Underneath the readable wiki is a store of atomic claims. Agents query the claim they need over 17 MCP tools, which is 82 to 96% fewer tokens than reading whole pages, and every claim comes back with a hash they can check.
facts.db
One atomic claim per row, each with its own fact hash and a pointer back to the exact source chunk it came from. The store is plain on disk. You can grep it, diff it, and back it up like any file.
query_facts
An agent asks for the claim it needs instead of pulling a whole document into context. The answer returns with its hash, so the agent can prove what it read before it reasons over it.
17 MCP tools
The fact layer is exposed over the Model Context Protocol, so any MCP-aware client speaks to it directly. Search, read, cite, and trace, all grounded in the same chain the wiki was compiled from.

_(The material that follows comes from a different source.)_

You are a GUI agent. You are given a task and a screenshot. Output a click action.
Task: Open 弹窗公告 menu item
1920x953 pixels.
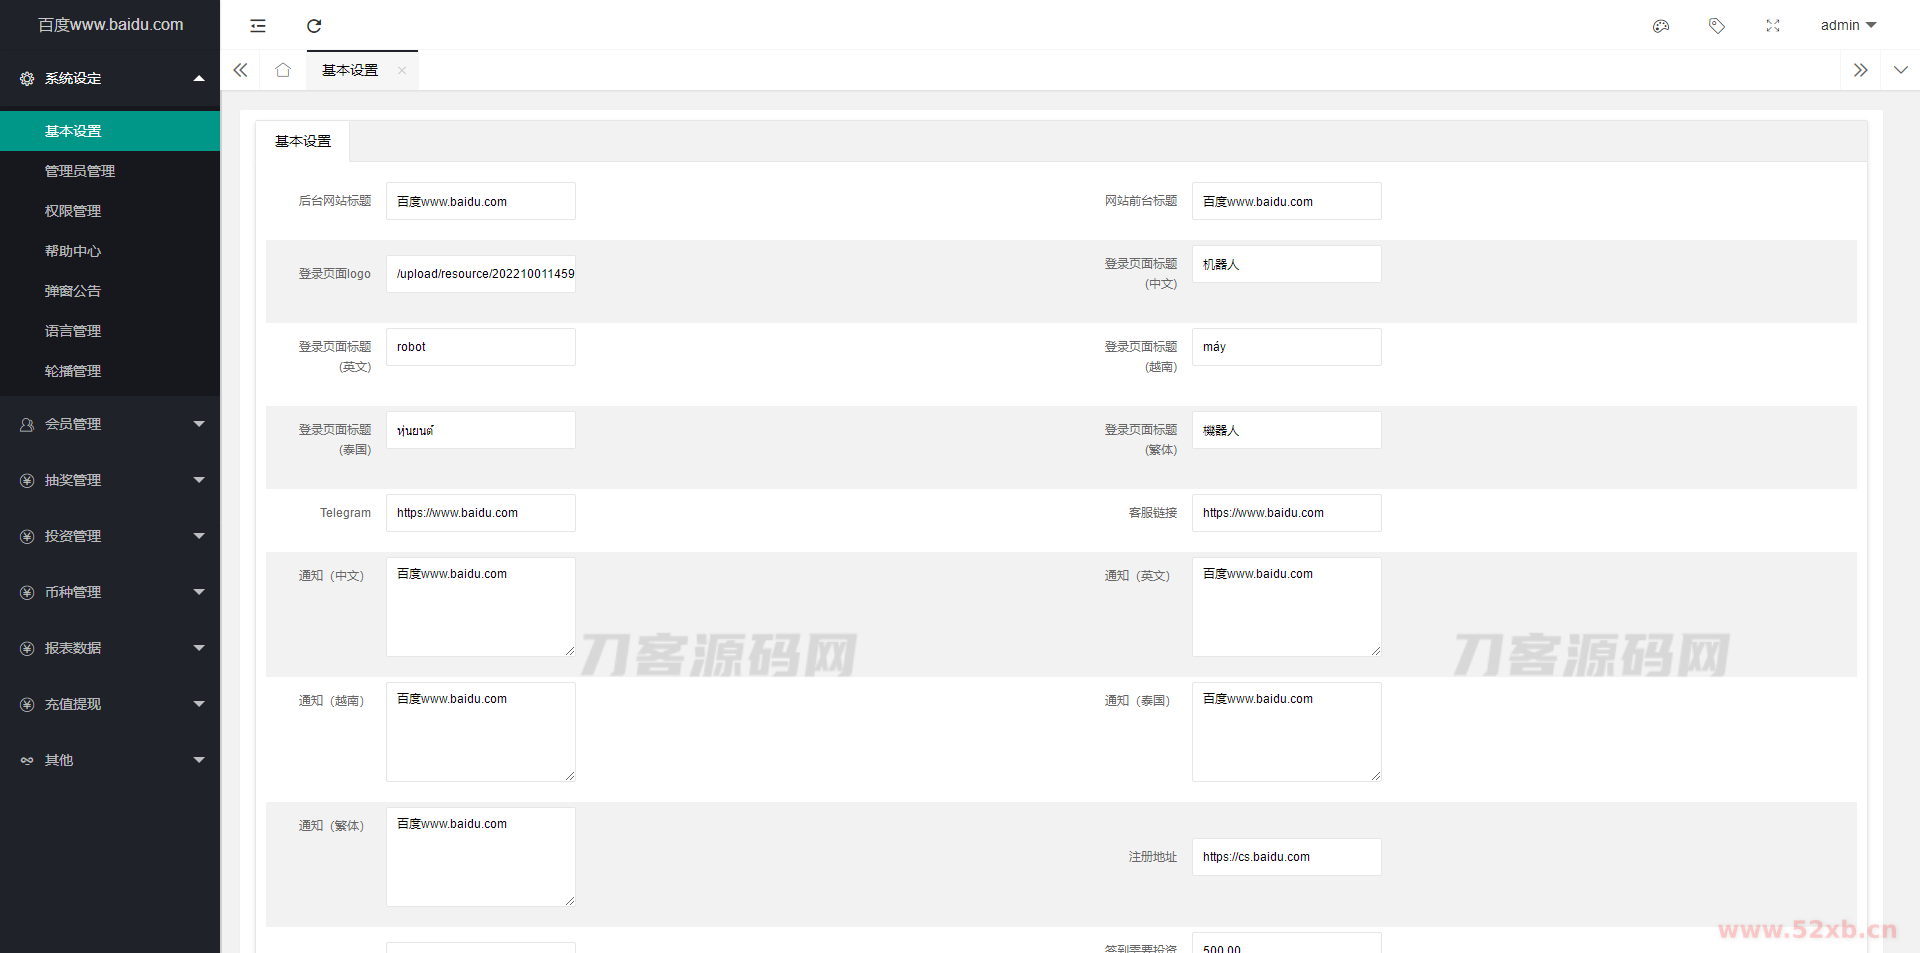pos(73,291)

Your key, your model, your machine.
Watcher is model-agnostic. Pick a provider, and your key is injected into the worker at spawn-time and never written to disk. The daemon is AGPL-3.0, runs local-first, and nothing leaves the machine unless you point it somewhere on purpose.
- Spawn-time injection. The key lives in the worker process, not in config.
- Never persisted. No key on disk, no key in the chain.
- Local-first. Your wiki and your facts stay on your filesystem.